First, as discussed above, the ALJ relied on other, permissible bases amounting to substantial evidence to discount Plaintiff's subjective complaints. See Johnson v. Commissioner of Soc. Sec., 535 F. App'x 498, 507 (6th Cir. 2013) ("[E]ven if an ALJ's adverse credibility determination is based partially on invalid reasons, harmless error analysis applies to the determination, and the ALJ's decision will be upheld as long as substantial evidence remains to support it."); Carmickle v. Commissioner, Soc. Sec. Admin., 533 F.3d 1155, 1162 (9th Cir. 2008) (concluding that ALJ improperly discounted the claimant's credibility for inability to afford treatment but holding that, "so long as there remains 'substantial evidence supporting the ALJ's conclusions on . . . credibility' and the error 'does not negate the validity of the ALJ's ultimate [credibility] conclusion,' such is deemed harmless and does not warrant reversal" (quoting Batson v. Commissioner of Soc. Sec. Admin., 359 F.3d 1190, 1195-97 (9th Cir. 2004))); Stinnett v. Colvin, No. CV-13-3115-FVS, 2014 WL 6879074, at *6 (E.D. Wash. Dec. 4, 2014) (unpublished) (deeming ALJ's failure to develop record regarding the claimant's ability to afford treatment "harmless because . . . the ALJ's remaining reasoning and ultimate credibility finding is adequately supported by substantial evidence"); Baker ex rel. C.S.A. v. Astrue, No. 1:11-CV-00592-WTL, 2012 WL 3779213, at *6 (S.D. Ind. Aug. 31, 2012) (unpublished) (finding that "the ALJ did not consider alternative explanations for why [the claimant] did not take medication" which "ran afoul of SSR 96-7p," but that "the error was harmless" because, "[g]iven the analysis the ALJ engaged in with respect to the SSR 96-7p factors, . . . proper consideration of alternative explanations with respect to this single factor would not have changed the outcome"); Wells v. Astrue, No. CIVIL 09-78-GFVT, 2009 WL 3789006, at *4 n.2 (E.D. Ky. Nov. 12, 2009) (unpublished) (ruling that "the ALJ['s] failure to address [the claimant's] alleged inability to afford treatment amounted to harmless error because [the ALJ] based his credibility determination on many factors, not merely on [the claimant's] lack of medical treatment"). Second, as Plaintiff concedes, she "never maintained that lupus disabled her[,]" (id. (citing Tr. 77)) and, thus, any error by the ALJ in discounting Plaintiff's symptom reporting regarding her lupus would not have affected the outcome of her claims.

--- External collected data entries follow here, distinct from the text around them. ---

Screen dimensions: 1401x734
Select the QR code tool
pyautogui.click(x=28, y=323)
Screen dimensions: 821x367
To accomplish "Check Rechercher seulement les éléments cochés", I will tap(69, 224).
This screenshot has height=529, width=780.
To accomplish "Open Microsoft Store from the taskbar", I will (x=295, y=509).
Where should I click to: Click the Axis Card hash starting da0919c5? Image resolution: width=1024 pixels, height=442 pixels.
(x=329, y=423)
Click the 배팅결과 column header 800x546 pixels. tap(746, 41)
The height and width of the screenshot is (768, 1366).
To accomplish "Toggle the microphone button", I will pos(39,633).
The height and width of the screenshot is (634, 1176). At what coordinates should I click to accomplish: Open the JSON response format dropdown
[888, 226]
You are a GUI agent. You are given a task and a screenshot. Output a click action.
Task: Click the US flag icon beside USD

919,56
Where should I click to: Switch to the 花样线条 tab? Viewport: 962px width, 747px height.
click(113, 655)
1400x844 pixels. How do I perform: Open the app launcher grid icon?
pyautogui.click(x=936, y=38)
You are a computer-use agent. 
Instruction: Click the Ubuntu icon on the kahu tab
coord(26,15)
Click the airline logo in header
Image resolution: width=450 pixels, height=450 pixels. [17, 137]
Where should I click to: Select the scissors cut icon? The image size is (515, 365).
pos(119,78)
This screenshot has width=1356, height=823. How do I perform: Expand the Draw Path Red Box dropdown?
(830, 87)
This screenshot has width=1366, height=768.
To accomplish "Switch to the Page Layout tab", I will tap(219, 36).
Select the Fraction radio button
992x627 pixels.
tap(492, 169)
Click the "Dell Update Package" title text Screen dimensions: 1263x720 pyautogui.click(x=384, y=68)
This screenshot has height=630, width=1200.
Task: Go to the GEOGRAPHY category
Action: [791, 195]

Accordingly, the ALJ supported his analysis of Plaintiff's subjective complaints with substantial evidence, and her allegations of error fail as a matter of law.
III. CONCLUSION
Plaintiff has not established an error warranting remand.
IT IS THEREFORE RECOMMENDED that the Commissioner's decision finding no disability be affirmed, that Plaintiff's Motion for Judgment (Docket Entry 12) be denied, that Defendant's Motion for Judgment on the Pleadings (Docket Entry 16) be granted, and that this action be dismissed with prejudice.